Extracted records:
--------------------
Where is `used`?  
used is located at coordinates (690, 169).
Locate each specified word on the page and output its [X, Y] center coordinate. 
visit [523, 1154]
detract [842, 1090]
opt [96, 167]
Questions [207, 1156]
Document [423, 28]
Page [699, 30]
--------------------
## YOUR INSTRUCTIONS
Please repeat the entries above, swapping "center" for "midpoint" and changing nothing else.

## TASK RESULT
Where is `used`?  
used is located at coordinates (690, 169).
Locate each specified word on the page and output its [X, Y] midpoint coordinate. 
visit [523, 1154]
detract [842, 1090]
opt [96, 167]
Questions [207, 1156]
Document [423, 28]
Page [699, 30]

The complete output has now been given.